802.11r or BSS Fast-Transition is a way of significantly increasing the speed of roaming in Wi-Fi environments. More specifically it’s an enhancement to the Wi-Fi standard that describes how to avoid having to perform a full WPA2 authentication when roaming to a new AP.
For the vast majority of clients Fast-Transition (FT) is no big deal. If a user is idly browsing the web, or their client is performing some background sync tasks, a roam from one AP to another isn’t something they notice.
Where it matters is when there are voip clients, or any application that doesn’t tolerate packet loss or high latency.
In an enterprise environment it’s common to use 802.1X authentication. This is quite a chatty affair, and it takes a bit of time. The hallowed figure often quoted for voip clients is to keep latency under 150ms. The process of roaming to a new AP and then performing 802.1X can take longer than this.

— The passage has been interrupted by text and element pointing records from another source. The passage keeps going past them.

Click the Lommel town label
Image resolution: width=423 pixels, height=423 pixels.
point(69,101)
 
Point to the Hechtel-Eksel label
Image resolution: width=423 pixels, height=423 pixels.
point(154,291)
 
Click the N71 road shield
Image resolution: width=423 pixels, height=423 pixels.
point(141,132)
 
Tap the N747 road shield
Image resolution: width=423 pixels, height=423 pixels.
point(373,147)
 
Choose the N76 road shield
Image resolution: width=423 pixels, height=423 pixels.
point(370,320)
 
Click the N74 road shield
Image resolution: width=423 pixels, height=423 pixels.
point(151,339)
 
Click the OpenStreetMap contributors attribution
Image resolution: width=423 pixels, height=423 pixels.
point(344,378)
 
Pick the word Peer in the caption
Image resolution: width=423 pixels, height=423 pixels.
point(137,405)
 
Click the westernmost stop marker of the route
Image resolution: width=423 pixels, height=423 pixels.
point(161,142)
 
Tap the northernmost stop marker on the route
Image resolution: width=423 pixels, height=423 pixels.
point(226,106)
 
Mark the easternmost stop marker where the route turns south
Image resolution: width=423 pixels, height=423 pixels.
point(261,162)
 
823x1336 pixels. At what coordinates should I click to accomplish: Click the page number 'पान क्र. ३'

With FT, the network authentication part of the roam is reduced dramatically. However, it does need to be supported by the client and network.

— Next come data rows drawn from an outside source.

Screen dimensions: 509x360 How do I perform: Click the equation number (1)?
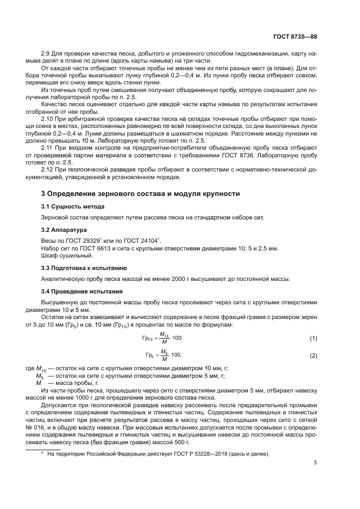(313, 339)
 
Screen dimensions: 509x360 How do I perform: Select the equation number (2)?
(313, 355)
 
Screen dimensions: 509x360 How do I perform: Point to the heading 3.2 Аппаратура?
(63, 230)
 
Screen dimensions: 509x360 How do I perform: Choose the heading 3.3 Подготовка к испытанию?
(84, 268)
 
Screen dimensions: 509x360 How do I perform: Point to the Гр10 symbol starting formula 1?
(148, 339)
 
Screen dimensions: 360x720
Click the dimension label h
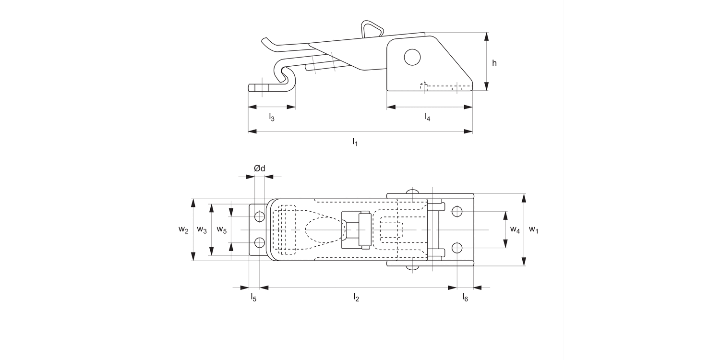494,63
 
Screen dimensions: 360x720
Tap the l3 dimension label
271,117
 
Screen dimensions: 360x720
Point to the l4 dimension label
427,117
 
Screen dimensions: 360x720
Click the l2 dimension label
356,298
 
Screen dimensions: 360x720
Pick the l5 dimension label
253,298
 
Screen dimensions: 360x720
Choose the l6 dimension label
465,298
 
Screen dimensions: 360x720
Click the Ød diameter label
259,168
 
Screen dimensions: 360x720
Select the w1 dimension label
534,230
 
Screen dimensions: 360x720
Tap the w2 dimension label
183,230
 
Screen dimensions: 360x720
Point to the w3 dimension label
202,230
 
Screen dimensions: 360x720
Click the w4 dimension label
515,230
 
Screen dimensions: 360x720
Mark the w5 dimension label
221,230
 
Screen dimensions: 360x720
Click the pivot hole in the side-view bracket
412,58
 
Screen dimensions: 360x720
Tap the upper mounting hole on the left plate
260,216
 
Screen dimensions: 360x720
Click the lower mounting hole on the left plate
260,242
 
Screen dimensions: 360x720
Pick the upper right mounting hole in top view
457,211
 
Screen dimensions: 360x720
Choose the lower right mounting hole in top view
457,248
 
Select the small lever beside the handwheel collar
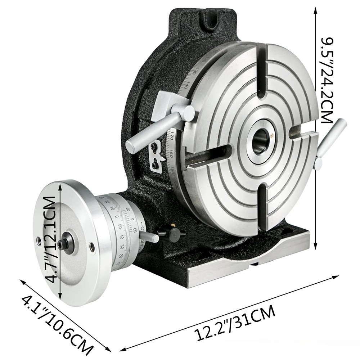(149, 237)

Like many standards, there were some elements open to interpretation. Some network vendors required a client to support 802.11r in order to connect to the network, others did not. But with our Aruba network it was initially necessary for all clients to support 802.11r before you could switch it on.
This has changed over time and most vendors have moved to a position of allowing clients that do and do not support FT to co-exist on the network.
Client support has been mixed. For example Apple’s iOS does support 802.11r but MacOS does not (at the time of writing) but happily coexists with it.
Windows 10 includes support, but this seems to be dependent on the Wi-Fi chipset and driver. Which brings me to the blunt message of this post.
In an Aruba OS8 environment, with a jumbled mix of clients, it’s not yet possible to enable 802.11r. I’ve just tried it and run into a couple of Windows 10 laptops that were no longer able to connect to the network. The symptoms observed were the EAP transaction with RADIUS timing out. The user experience was, of course, “the Wi-Fi is down”.